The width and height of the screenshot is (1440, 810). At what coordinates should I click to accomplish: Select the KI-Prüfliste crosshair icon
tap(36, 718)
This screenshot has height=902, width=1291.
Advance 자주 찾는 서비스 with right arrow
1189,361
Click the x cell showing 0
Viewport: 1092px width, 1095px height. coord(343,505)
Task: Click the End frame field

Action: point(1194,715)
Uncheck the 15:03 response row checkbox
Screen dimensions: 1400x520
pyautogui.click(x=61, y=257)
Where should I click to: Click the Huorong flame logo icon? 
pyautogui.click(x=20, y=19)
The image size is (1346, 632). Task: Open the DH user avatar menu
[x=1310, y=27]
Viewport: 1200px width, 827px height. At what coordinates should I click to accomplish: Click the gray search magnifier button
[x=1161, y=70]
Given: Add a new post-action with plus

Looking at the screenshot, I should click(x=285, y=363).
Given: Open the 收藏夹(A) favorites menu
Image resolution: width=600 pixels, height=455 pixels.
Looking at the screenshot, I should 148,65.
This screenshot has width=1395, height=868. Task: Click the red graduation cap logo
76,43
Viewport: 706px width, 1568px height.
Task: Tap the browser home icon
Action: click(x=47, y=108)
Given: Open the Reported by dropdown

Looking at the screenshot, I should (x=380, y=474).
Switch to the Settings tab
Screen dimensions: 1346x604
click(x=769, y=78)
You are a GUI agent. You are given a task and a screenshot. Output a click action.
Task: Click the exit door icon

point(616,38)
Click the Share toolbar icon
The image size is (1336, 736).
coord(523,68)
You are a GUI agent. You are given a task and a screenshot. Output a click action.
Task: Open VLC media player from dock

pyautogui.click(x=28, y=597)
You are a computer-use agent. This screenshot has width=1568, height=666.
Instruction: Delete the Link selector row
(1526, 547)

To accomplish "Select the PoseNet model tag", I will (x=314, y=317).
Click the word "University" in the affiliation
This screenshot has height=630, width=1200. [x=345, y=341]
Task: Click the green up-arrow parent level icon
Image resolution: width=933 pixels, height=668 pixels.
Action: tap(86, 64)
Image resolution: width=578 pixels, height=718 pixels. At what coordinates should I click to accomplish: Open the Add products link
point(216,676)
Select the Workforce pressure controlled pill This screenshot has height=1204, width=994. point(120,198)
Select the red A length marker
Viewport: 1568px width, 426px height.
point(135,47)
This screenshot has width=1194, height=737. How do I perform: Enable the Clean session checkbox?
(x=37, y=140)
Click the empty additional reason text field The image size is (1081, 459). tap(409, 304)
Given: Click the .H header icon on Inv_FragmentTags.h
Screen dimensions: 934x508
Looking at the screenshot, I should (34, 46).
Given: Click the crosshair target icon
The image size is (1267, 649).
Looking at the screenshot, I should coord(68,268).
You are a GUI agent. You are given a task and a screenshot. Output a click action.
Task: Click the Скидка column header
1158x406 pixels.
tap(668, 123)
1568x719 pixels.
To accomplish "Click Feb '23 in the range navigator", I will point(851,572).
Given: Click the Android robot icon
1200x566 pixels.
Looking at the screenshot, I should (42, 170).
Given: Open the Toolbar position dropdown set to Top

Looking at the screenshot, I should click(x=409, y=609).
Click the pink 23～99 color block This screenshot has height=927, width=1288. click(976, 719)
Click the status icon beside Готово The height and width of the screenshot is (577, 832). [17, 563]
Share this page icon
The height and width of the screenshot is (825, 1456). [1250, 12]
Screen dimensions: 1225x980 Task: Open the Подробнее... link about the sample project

------------

**Objective**:
Convert all the rows above into a Markdown table with the columns Line and Text, one numbered line per table row. Leave out the blank lines.

**Complete answer**:
| Line | Text |
|---|---|
| 1 | The width and height of the screenshot is (1440, 810). At what coordinates should I click to accomplish: Select the KI-Prüfliste crosshair icon |
| 2 | tap(36, 718) |
| 3 | This screenshot has height=902, width=1291. |
| 4 | Advance 자주 찾는 서비스 with right arrow |
| 5 | 1189,361 |
| 6 | Click the x cell showing 0 |
| 7 | Viewport: 1092px width, 1095px height. coord(343,505) |
| 8 | Task: Click the End frame field |
| 9 | Action: point(1194,715) |
| 10 | Uncheck the 15:03 response row checkbox |
| 11 | Screen dimensions: 1400x520 |
| 12 | pyautogui.click(x=61, y=257) |
| 13 | Where should I click to: Click the Huorong flame logo icon?  |
| 14 | pyautogui.click(x=20, y=19) |
| 15 | The image size is (1346, 632). Task: Open the DH user avatar menu |
| 16 | [x=1310, y=27] |
| 17 | Viewport: 1200px width, 827px height. At what coordinates should I click to accomplish: Click the gray search magnifier button |
| 18 | [x=1161, y=70] |
| 19 | Given: Add a new post-action with plus |
| 20 | Looking at the screenshot, I should click(x=285, y=363). |
| 21 | Given: Open the 收藏夹(A) favorites menu |
| 22 | Image resolution: width=600 pixels, height=455 pixels. |
| 23 | Looking at the screenshot, I should 148,65. |
| 24 | This screenshot has width=1395, height=868. Task: Click the red graduation cap logo |
| 25 | 76,43 |
| 26 | Viewport: 706px width, 1568px height. |
| 27 | Task: Tap the browser home icon |
| 28 | Action: click(x=47, y=108) |
| 29 | Given: Open the Reported by dropdown |
| 30 | Looking at the screenshot, I should (x=380, y=474). |
| 31 | Switch to the Settings tab |
| 32 | Screen dimensions: 1346x604 |
| 33 | click(x=769, y=78) |
| 34 | You are a GUI agent. You are given a task and a screenshot. Output a click action. |
| 35 | Task: Click the exit door icon |
| 36 | point(616,38) |
| 37 | Click the Share toolbar icon |
| 38 | The image size is (1336, 736). |
| 39 | coord(523,68) |
| 40 | You are a GUI agent. You are given a task and a screenshot. Output a click action. |
| 41 | Task: Open VLC media player from dock |
| 42 | pyautogui.click(x=28, y=597) |
| 43 | You are a computer-use agent. This screenshot has width=1568, height=666. |
| 44 | Instruction: Delete the Link selector row |
| 45 | (1526, 547) |
| 46 | To accomplish "Select the PoseNet model tag", I will (x=314, y=317). |
| 47 | Click the word "University" in the affiliation |
| 48 | This screenshot has height=630, width=1200. [x=345, y=341] |
| 49 | Task: Click the green up-arrow parent level icon |
| 50 | Image resolution: width=933 pixels, height=668 pixels. |
| 51 | Action: tap(86, 64) |
| 52 | Image resolution: width=578 pixels, height=718 pixels. At what coordinates should I click to accomplish: Open the Add products link |
| 53 | point(216,676) |
| 54 | Select the Workforce pressure controlled pill This screenshot has height=1204, width=994. point(120,198) |
| 55 | Select the red A length marker |
| 56 | Viewport: 1568px width, 426px height. |
| 57 | point(135,47) |
| 58 | This screenshot has width=1194, height=737. How do I perform: Enable the Clean session checkbox? |
| 59 | (x=37, y=140) |
| 60 | Click the empty additional reason text field The image size is (1081, 459). tap(409, 304) |
| 61 | Given: Click the .H header icon on Inv_FragmentTags.h |
| 62 | Screen dimensions: 934x508 |
| 63 | Looking at the screenshot, I should (34, 46). |
| 64 | Given: Click the crosshair target icon |
| 65 | The image size is (1267, 649). |
| 66 | Looking at the screenshot, I should coord(68,268). |
| 67 | You are a GUI agent. You are given a task and a screenshot. Output a click action. |
| 68 | Task: Click the Скидка column header |
| 69 | 1158x406 pixels. |
| 70 | tap(668, 123) |
| 71 | 1568x719 pixels. |
| 72 | To accomplish "Click Feb '23 in the range navigator", I will point(851,572). |
| 73 | Given: Click the Android robot icon |
| 74 | 1200x566 pixels. |
| 75 | Looking at the screenshot, I should (42, 170). |
| 76 | Given: Open the Toolbar position dropdown set to Top |
| 77 | Looking at the screenshot, I should click(x=409, y=609). |
| 78 | Click the pink 23～99 color block This screenshot has height=927, width=1288. click(976, 719) |
| 79 | Click the status icon beside Готово The height and width of the screenshot is (577, 832). [17, 563] |
| 80 | Share this page icon |
| 81 | The height and width of the screenshot is (825, 1456). [1250, 12] |
| 82 | Screen dimensions: 1225x980 Task: Open the Подробнее... link about the sample project |